ダイハツ 新型ムーヴ/ムーヴカスタム(2012年ビッグマイナーチェンジ) 新型車解説(3/3)
- 筆者: 渡辺 陽一郎
- カメラマン:ダイハツ工業株式会社
スタビライザーが装備され、走行安定性が向上!
今回のムーヴマイナーチェンジでは走行安定性も高められている。
フロントスタビライザーとローダウンサスペンションが全車に標準装備され、2WD車ではさらにリアスタビライザーも備わっている。マイチェン前のムーヴ(標準ボディ)ではスタビライザーが一切装備されず、ムーヴカスタム(フロントのみ)とムーヴカスタムRS(フロント・リア)にのみ装着されていた。(ちなみに、スバルへOEM供給された「ステラ」は、全車フロントにスタビライザーが備えられていた)
今回、ムーヴ2WD車のフロント・リア共にスタビライザーが備わったのは大きな進化だ。
ちなみに、スタビライザーとはボディの傾きを抑える棒状のパーツ。装着すれば車両の挙動を制御する自由度が広がるので、走行安定性だけでなく乗り心地の向上にも繋がる。
実際、変更前のムーヴカスタムはフロントスタビライザーの装着により、標準ボディよりも柔らかい足まわりに設定されていた。ボディの傾きを抑えることで走行安定性が向上するから、乗り心地への対策も立てやすい。

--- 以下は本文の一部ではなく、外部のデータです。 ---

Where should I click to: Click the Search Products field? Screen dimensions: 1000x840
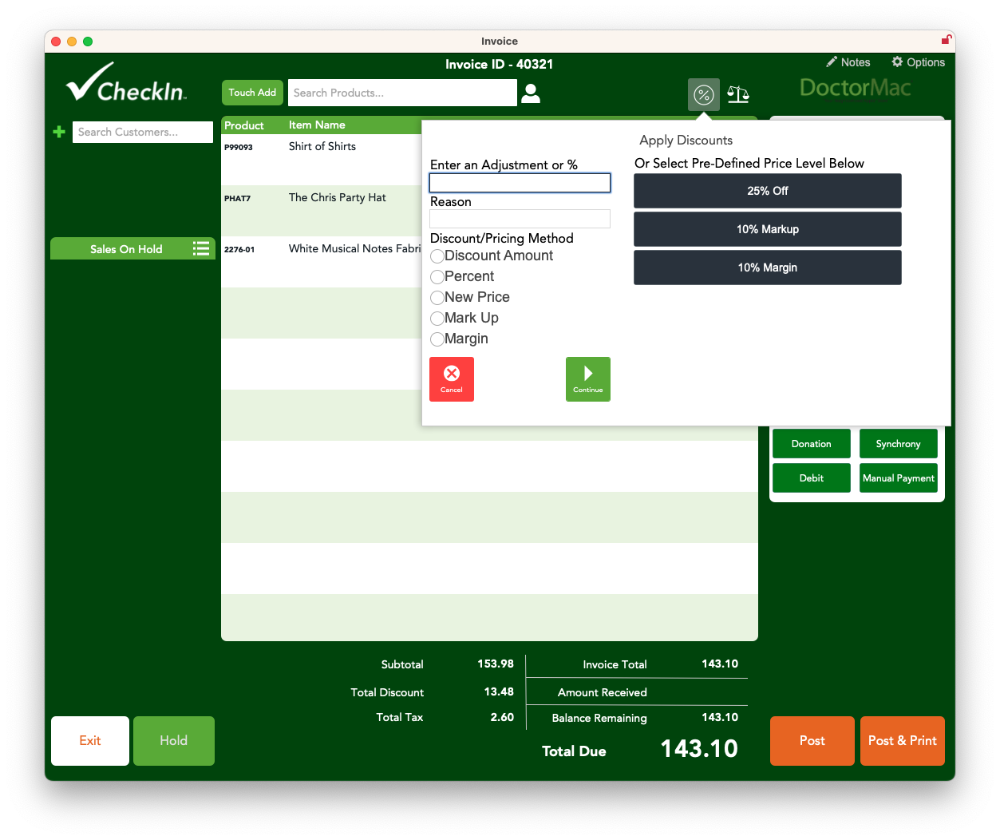402,93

マイナーチェンジにも関わらず、サスペンションも刷新!
マイナーチェンジされたムーヴでは、スタビライザーの装着に伴ってサスペンションの設計も刷新されている。ショックアブソーバーが見直され、フロント側にはリバウンドスプリングも組み込まれて走行安定性がさらに高められた。前後輪のブレーキサイズも拡大している。
このサスペンション関連の刷新は、従来の軽自動車の常識では考えられないほど入念だ。
スタビライザーの重量は単体で3kg前後、別の部品を付けることになるからコストも高くなってしまう。そのため、N BOX、N ONE、ワゴンRなどの標準ボディでは非装着だが、ムーヴでは元々スタビライザー機能を持つトーションビーム式リアサスペンションをRSと同様に装着した。
ボディにも手が入り、各部の剛性が高められ遮音材も追加されて静粛性の向上が図られている。
充実装備でライバル車と比べた際のお買い得感が一気に増した新型ムーヴ
価格も見直された。標準装備されていたCDオーディオを省いたものの、最廉価グレードとなる「L」グレードは112万円から107万円へと値下げされている。これは、スズキ ワゴンRの最廉価グレードである「FX(110万9,850円)」よりも4万円近く安い。
ムーヴにおける推奨グレードは、スマートアシストを装着した「ムーヴ L“SA”」(113万円)か「ムーヴ X“SA”」(125万円)がおすすめだ。
後者の「ムーヴ X“SA”」は、前者の「ムーヴ L“SA”」に比べて12万円高いが、キーフリーシステム&プッシュボタンスタート、エアコンのオート機能、アルミホイールなど14万円相当の装備が加わる。
「スズキ ワゴンR・FXリミテッド」(124万9,500円)と違ってエアロパーツは装着されないが、VSCを含めたスマートアシストが付き、スタビライザーも充実。「ホンダ N ONE G・Lパッケージ」(124万円)と比べればカーテンエアバッグはないが、衝突回避支援機能やアルミホイールが付く。
以上のようにマイナーチェンジされたムーヴは、価格をさほど変えずに機能の充実が図られ、ライバル車と比較した時の買い得感が一気に強まった。
特筆すべきは安全面の充実だが、それだけでなくサスペンションの大幅なテコ入れで走行安定性の向上にも取り組んだ。
2013年にはスズキが「パレット」、ホンダは「ライフ」のフルモデルチェンジが施され、6~8月には日産と三菱が共同開発した新型軽自動車も投入される予定だ。現時点で新車販売されるクルマの38%前後が軽自動車だが、2013年の中盤以降は40%を超える可能性が高い。このような「軽自動車戦国時代」に先駆けて、ムーヴが安全性能を高めれば、さまざまな車種に波及効果をもたらす。
冒頭で触れたように、軽自動車はライバル車に負けられないからだ。
同時に、大量生産に基づくコスト低減も重要であり、「スマートアシスト」はタントなどダイハツ車に幅広く装着される。ほかのメーカーも事情は同じだ。税金の安さ、優れた取りまわし性に加え、環境性能、居住性、そしてついに安全面においても軽自動車がリードする時代がやってきたといえるだろう。